The complex temporality of Madi Diaz’s History of a Feeling
Music — 24.11.21
Madi Diaz’s latest record History of a Feeling makes a promise in its title: the songs explore how feelings evolve throughout time. There’s resentment, anxiety, longing, fear, anger, grief, acceptance, and all the subtle emotional stages in between. Never before have I heard a song like “Crying in Public” so poignantly capture the feeling of embarrassment and defeat that comes when you’re unable to keep it together on the subway. In “Think of Me,” one of the album’s most electric moments, Diaz belts out “I hope you fuck her with your eyes closed,” putting words to an often-unspeakable feeling, pure rage in the face of betrayal, the shock, disorientation, and exhaustion that follows.
The album acts as a frame around a specific heartbreak in Diaz’s life, as she takes a magnifying glass to the nuances of a relationship at its breaking point and the inevitable complexities of the aftermath.
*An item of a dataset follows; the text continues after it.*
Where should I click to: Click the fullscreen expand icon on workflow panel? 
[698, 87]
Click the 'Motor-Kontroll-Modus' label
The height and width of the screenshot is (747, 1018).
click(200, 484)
But it offers so much more than that. The specificity of her words unlocks the ability for these songs to relate universally; it’s her vulnerability that invites the listener to examine their own grief.
The first time I heard the lead single “Man in Me,” I felt like Diaz was talking right at me, or rather, had found her way inside my head. There are technical explanations for this: the presence of the vocal in the mix, the sparse instrumentation framing the lyrics, the way she belts out the chorus. But I didn’t want to figure it out. I just wanted to live inside the experience of listening. Her words walked me through patterns in my own life, hidden memories, corners of my recollection I hadn’t peered into in a while.
When I saw Diaz live, she offered a disclaimer right from the start: she wanted the audience to know that she’s actually doing alright now, despite all the heartbreak they were going to hear about (a quick glance at the tracklist provides a blueprint, as titles like “Rage,” “Resentment,” “Crying in Public,” “Nervous” show you where the record is headed). This version of Diaz, standing in front of a crowd singing these songs, finds new ways to relate to past emotional states without being beholden to them. Instead, History of a Feeling is a reckoning with one’s own personal history, how older, out-of-date feelings reappear in the present to teach us something. You no longer have to be resentful to get something out of “Resentment”. Songs like “Forever” ask questions of permanence: what does it mean when a love deemed “forever” has an end? The record navigates the powerful relationship between memory and one’s own experience of time.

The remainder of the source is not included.